**WHAT NEEDS TO BE DONE:**
Output the entries below unchanged, except for the pictures.

::: MATERIAL FOR THIS EXERCISE :::

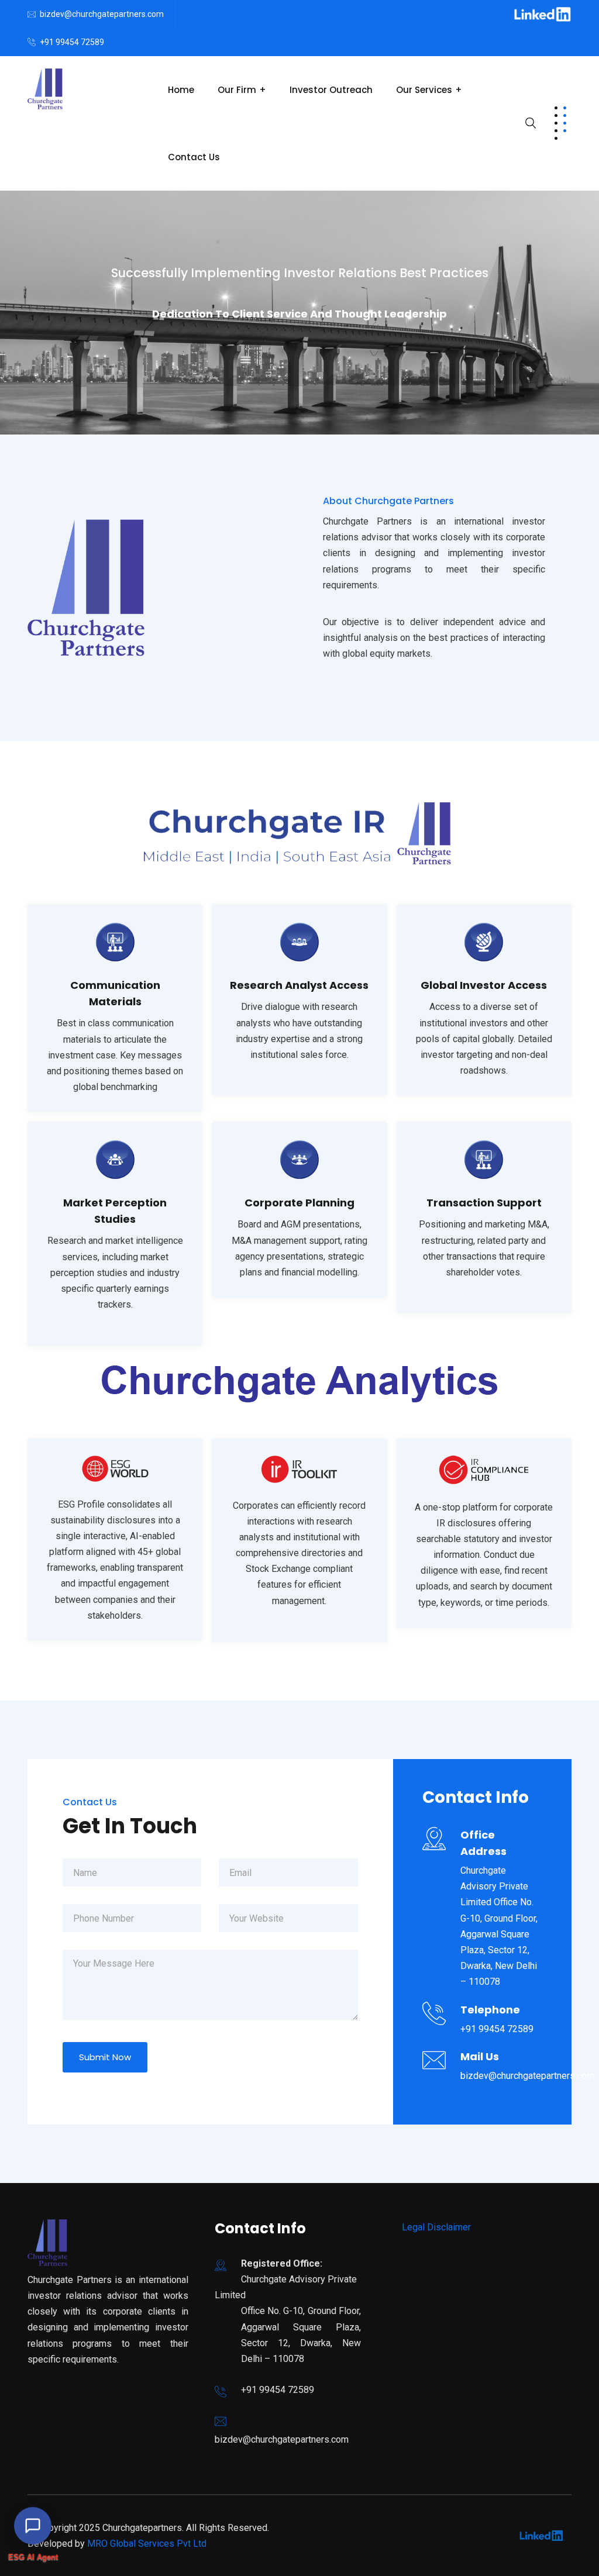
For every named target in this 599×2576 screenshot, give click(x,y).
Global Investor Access (484, 985)
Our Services (424, 90)
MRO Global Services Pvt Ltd (146, 2543)
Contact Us (194, 157)
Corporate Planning (299, 1202)
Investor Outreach (331, 90)
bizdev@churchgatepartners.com (102, 14)
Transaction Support (484, 1202)
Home (181, 90)
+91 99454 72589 (72, 42)
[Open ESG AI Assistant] (32, 2520)
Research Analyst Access (299, 985)
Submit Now (105, 2057)
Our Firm (237, 90)
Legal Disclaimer (436, 2227)
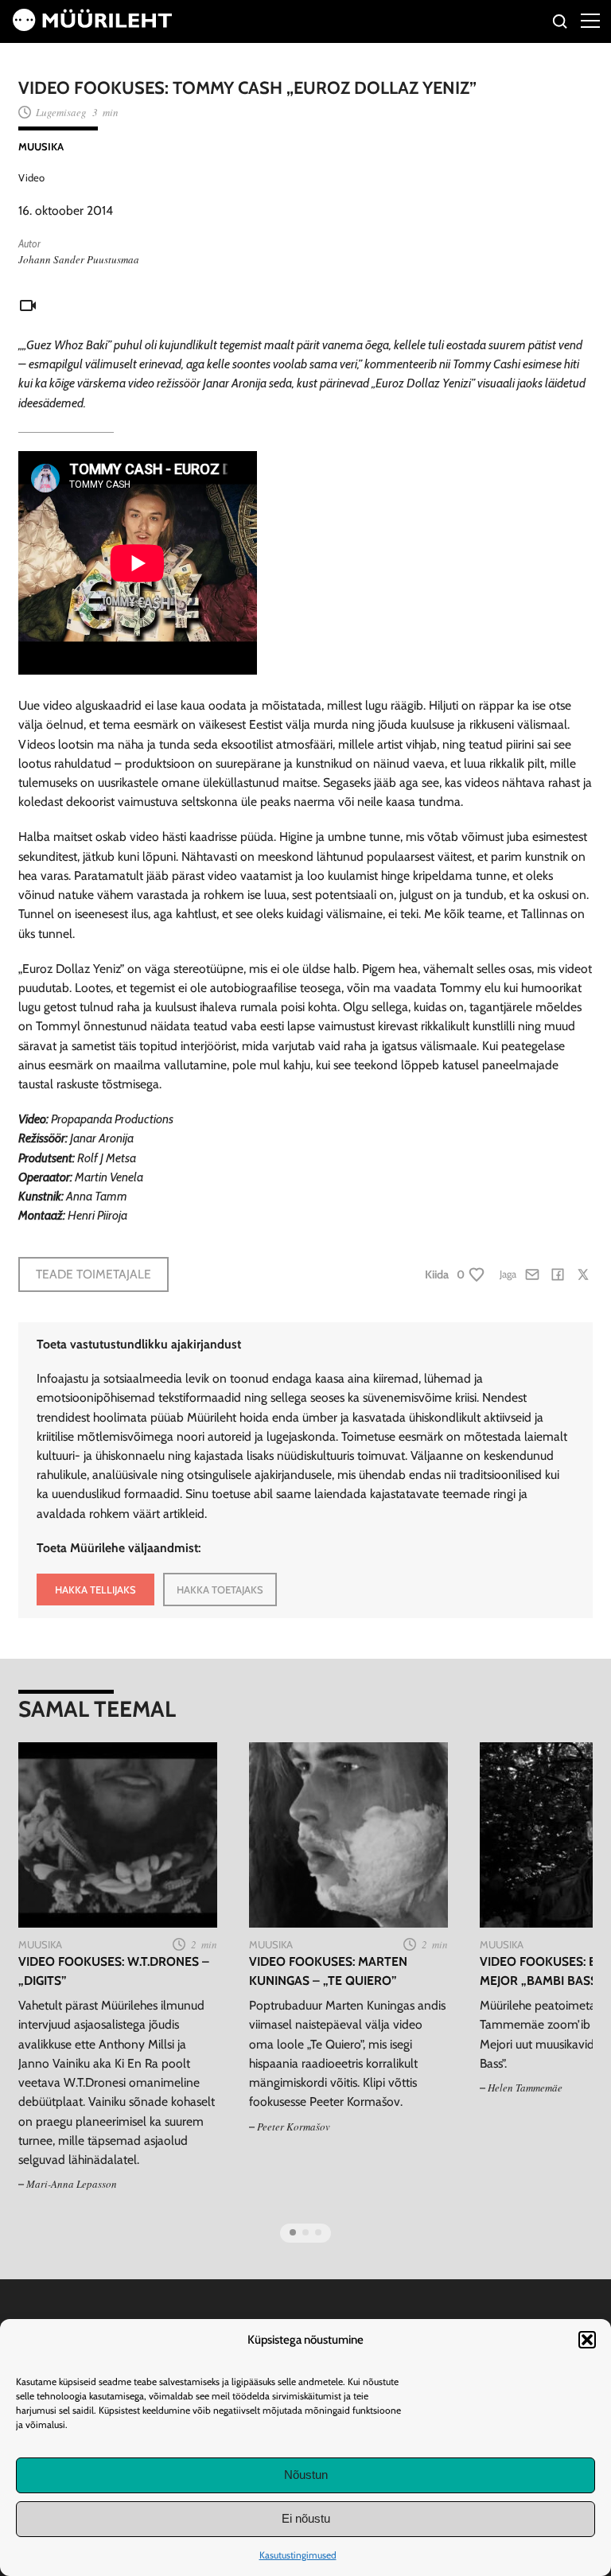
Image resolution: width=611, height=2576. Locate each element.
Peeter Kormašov (293, 2126)
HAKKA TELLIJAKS (95, 1589)
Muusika (41, 146)
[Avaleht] (92, 26)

:::

**ANSWER SPACE:**
For every named target in this 599×2576 screenshot, give click(x,y).
Global Investor Access (484, 985)
Our Services (424, 90)
MRO Global Services Pvt Ltd (146, 2543)
Contact Us (194, 157)
Corporate Planning (299, 1202)
Investor Outreach (331, 90)
bizdev@churchgatepartners.com (102, 14)
Transaction Support (484, 1202)
Home (181, 90)
+91 99454 72589 (72, 42)
[Open ESG AI Assistant] (32, 2520)
Research Analyst Access (299, 985)
Submit Now (105, 2057)
Our Firm (237, 90)
Legal Disclaimer (436, 2227)
Image resolution: width=611, height=2576. Locate each element.
Peeter Kormašov (293, 2126)
HAKKA TELLIJAKS (95, 1589)
Muusika (41, 146)
[Avaleht] (92, 26)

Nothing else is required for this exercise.